Once upon a time, people in Bontoc do not gamble. This is according to Albert Ernest Jenks in his book, The Bontoc Igorot:
No man or set of men habitually spoils another’s accumulations by exacting from him a tax or “rake off.” There is no form of gambling or winning another’s earnings.
We, of course, shouldn’t take a statement made by an outside observer as 100% accurate but Jenks, who visited Bontoc in 1903, gets more specific here:
Cockfighting is the Philippine sport. Almost everywhere the natives of the Archipelago have cockfights and horse races on holidays and Sundays. They are also greatly addicted to the sport of gambling. The Bontoc Igorot has none of the common pastimes or games of chance. This fact is remarkable, because the modern Malayan is such a gamester.

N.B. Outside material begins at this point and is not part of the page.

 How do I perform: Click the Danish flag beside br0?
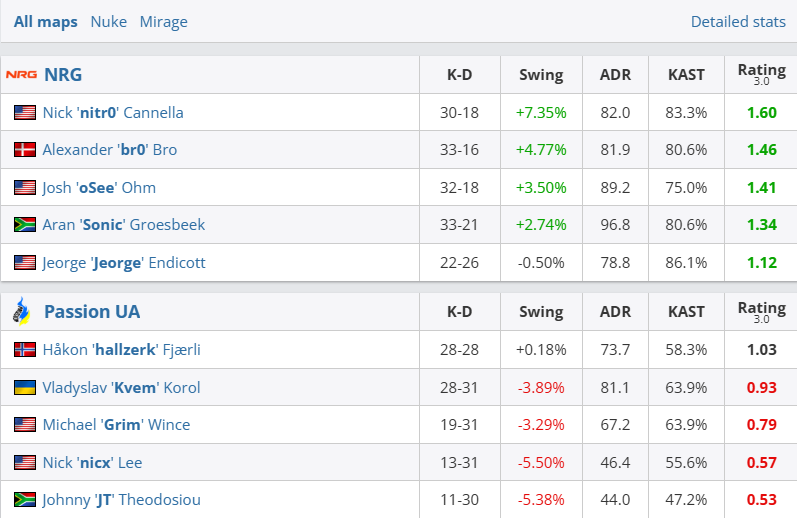[25, 150]
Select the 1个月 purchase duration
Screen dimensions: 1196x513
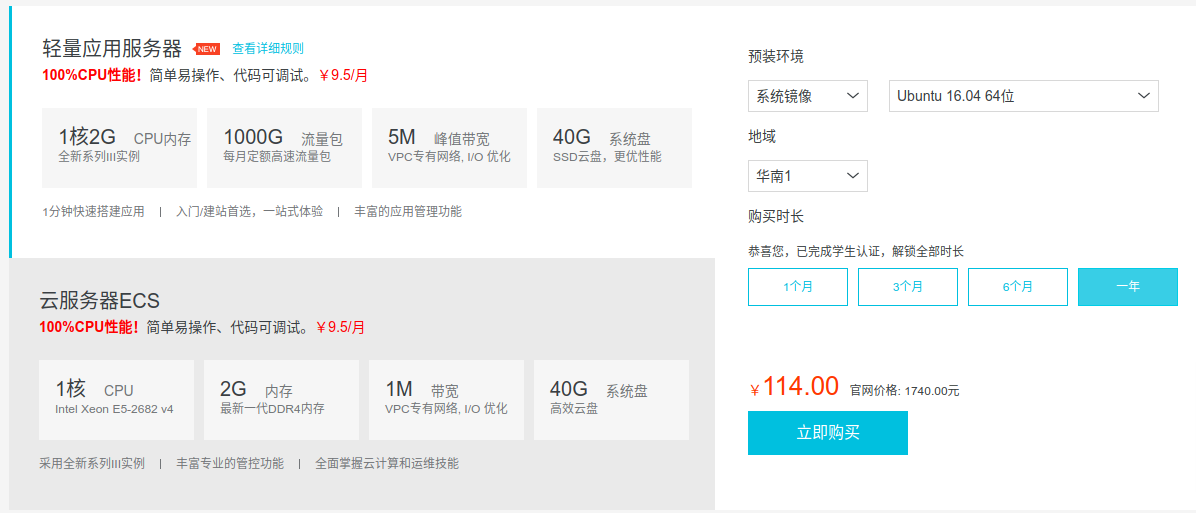tap(798, 287)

Well, I’m not sure if “modern Malayans” back then were such gamblers as Jenks portrays them but if the writer visits Bontoc now he will see that its residents have caught up with their lowland siblings in the gambling front. He will, no doubt, notice the center of Bontoc’s gambling universe, the Acofo Building which is located right smack in the middle of town.
He will also likely hear the story of a frustrated husband who reportedly axed the door of the gambling den because his wife was spending her time gambling her (their?) money away. Finally, Jenks might wonder about the inability of the Bontoc and Mt. Province police and the local government units to implement the law on illegal gambling.
Bakit nga kaya? Why is the police not doing anything about this? We’re sure it’s not for lack of information. They’re certainly not blind or deaf. Maybe they don’t have balls? Shall we call them Mt. Province Police “No Balls” Division?